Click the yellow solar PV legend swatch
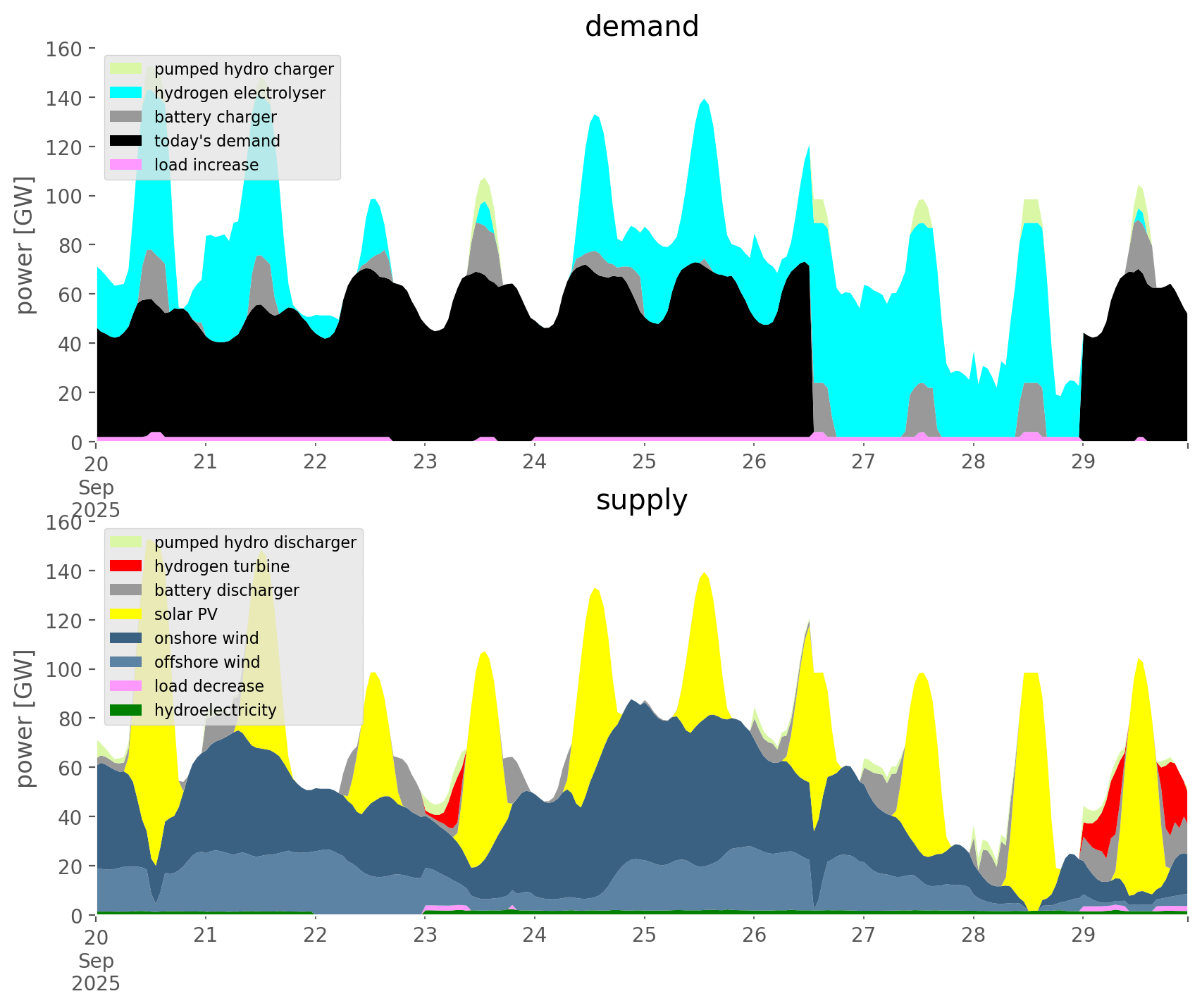 click(x=127, y=614)

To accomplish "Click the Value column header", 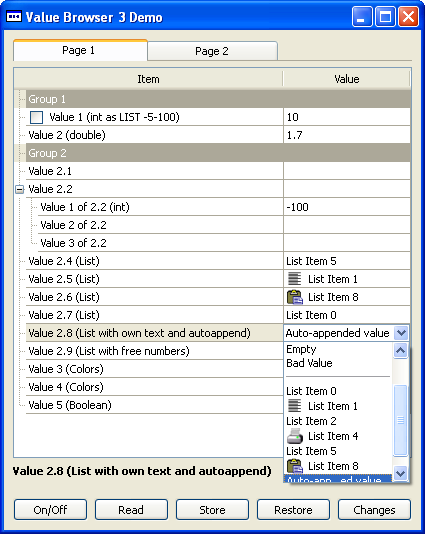I will click(346, 79).
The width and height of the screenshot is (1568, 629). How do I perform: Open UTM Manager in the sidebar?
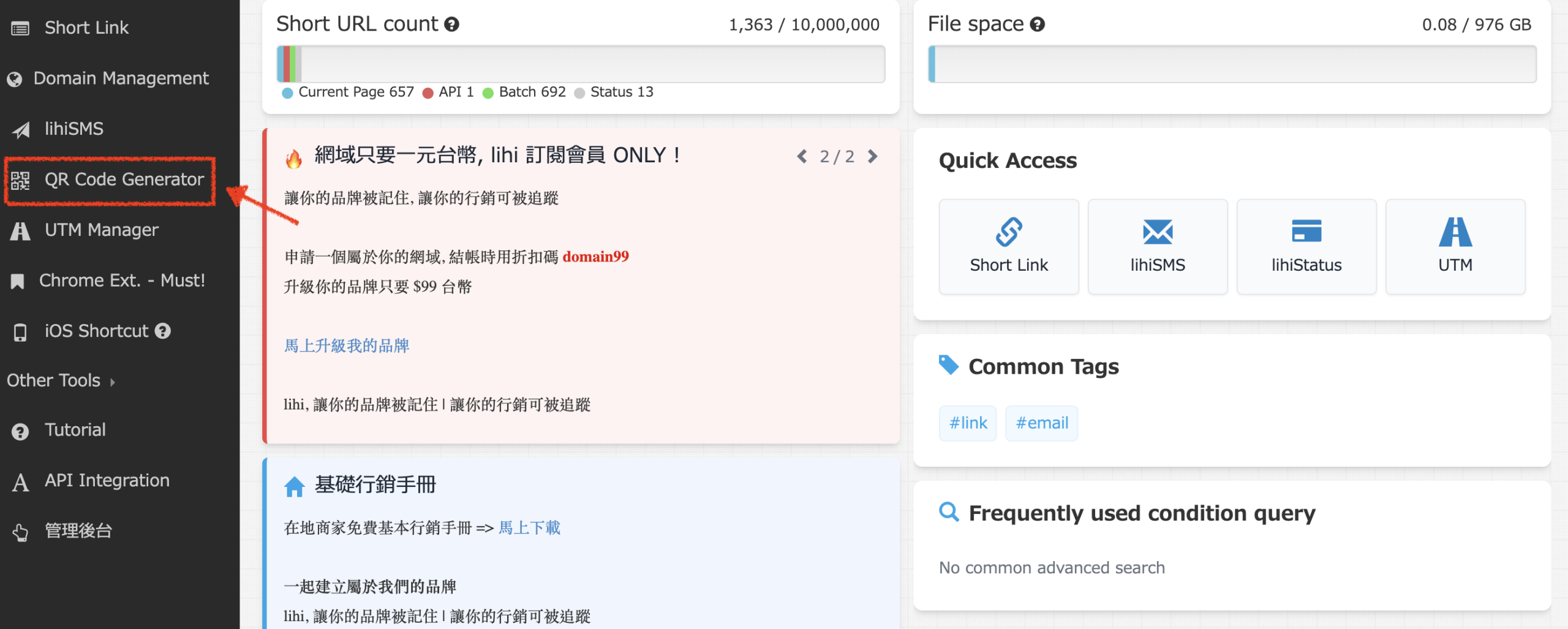(101, 230)
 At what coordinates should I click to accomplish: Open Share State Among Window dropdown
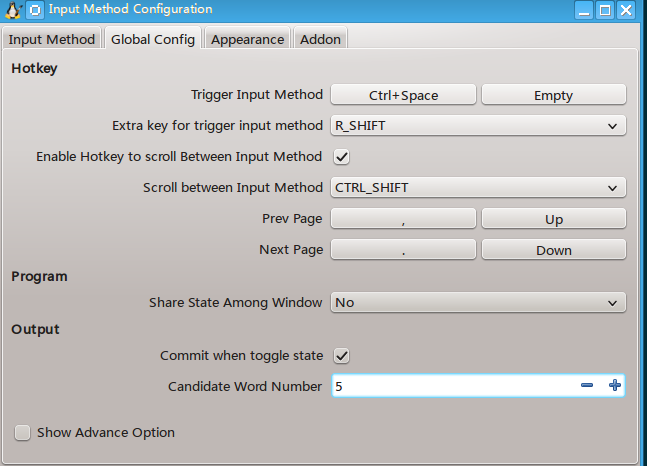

■ ■ ■ ■ ■

* _Work instructions_: Go to the line that contains "The width and" and copy exactly from there through the last line of the records above, both included. Omit pictures.

* _Exercise answer_:
The width and height of the screenshot is (1568, 629). How do I perform: Open UTM Manager in the sidebar?
(101, 230)
 At what coordinates should I click to accomplish: Open Share State Among Window dropdown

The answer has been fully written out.